Document |

Financial advice for building and protecting generational wealth
It’s one thing to build wealth. Ensuring that wealth lasts beyond your own lifetime, arriving intact in the hands of your children or grandchildren, is quite another. Creating a generational wealth plan entails a strategy that takes into consideration tax, asset protection, family, and the fact that your family’s financial picture will likely change dramatically in the coming decades.
Solace Financial is a Brisbane-based independent financial advisory firm that provides financial planning services to high net worth individuals and families in managing their intergenerational wealth transfers. Our financial planners have managed private wealth in all types of markets since our training with Whittaker Macnaught. If you’d like to talk through your family’s situation, you can book a free initial consultation with our team.
How Solace helps families transfer wealth across generations
The majority of financial planning is done with the aim of preparing for someone’s retirement. This is important, but it does not address the need for a plan that covers a family’s goals beyond an individual’s life span. Planning for the transfer of wealth between generations involves a strategy that considers the tax implications for different family members and adjusts accordingly as the years go by.
At Solace, the process begins with getting to know your entire financial picture and your family situation. Who are the beneficiaries? What are their ages and income levels? What is their level of financial sophistication? Are there blended families or a family business to consider? All of this informs every decision we make, from trusts to investments to timing and method of transfer. This is why we offer a bespoke service as a high net worth individual financial adviser, where every strategy is tailored to your unique family situation.
Then we build a strategy which incorporates estate planning, tax planning, superannuation, and investment management all within one plan. We build structures where wealth passes from one generation to another with minimal leakage to tax and legal costs, and where the people receiving it are best placed to manage it.

Supplied material |
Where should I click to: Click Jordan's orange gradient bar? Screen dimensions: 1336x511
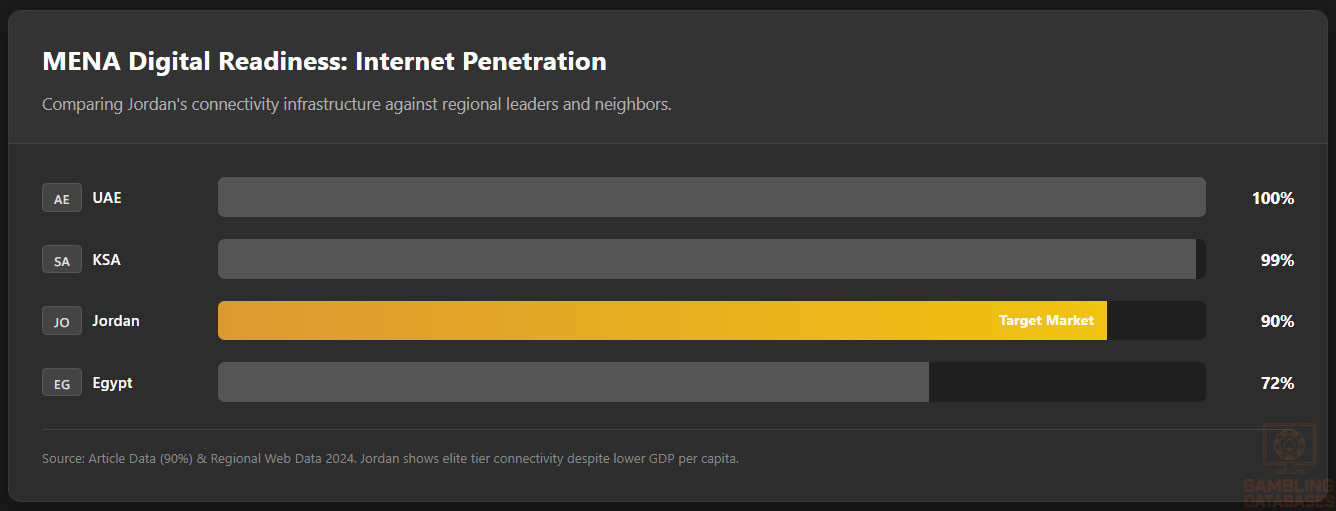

What this exercise asks |
1: Decide whether each statement agrees with the text on generational wealth. Answer yes or no for each, quoting the deciding words exactly. (a) Solace Financial is located in Brisbane. (b) The text says most financial planning is aimed at preparing for retirement. (c) The first consultation with the team carries a fee.
2: Write the next part of the text on generational wealth, picking up after its final sentence.

Final results |
1:
(a) Yes: "Solace Financial is a Brisbane-based independent financial advisory firm"
(b) Yes: "The majority of financial planning is done with the aim of preparing for someone’s retirement."
(c) No: "you can book a free initial consultation with our team"

2:
Structuring your wealth for the next generation
The legal and financial systems you use to own and pass on your wealth are an important factor in what your family ultimately ends up with. You have more options and better tax consequences when you get it right early on.
Family trusts and testamentary trusts
Family trusts are one of the most popular methods of managing intergenerational wealth in Australia. You can use them to distribute income among your family in a tax-efficient manner. They also offer asset protection, something that your name cannot provide.
Testamentary trusts are very different. They are set up as part of your will and are not operative until your death. The main benefit is that if you set up a testamentary trust and distribute income to under-18-year-olds, it is taxed at adult marginal rates, unlike the very high tax rates that apply to most trust distributions to children. This can be important to many families with young children in the event of the death of a parent or grandparent.
The choice between these structures (or their use in combination) will depend upon your family’s circumstances and the value of your estate, as well as your desire to maintain control during your lifetime. Family trusts can also be helpful in managing income distribution annually, and this can be an important way to minimise taxable income for your family. We work closely with your estate planning solicitor to ensure that your financial plan and documents are properly aligned.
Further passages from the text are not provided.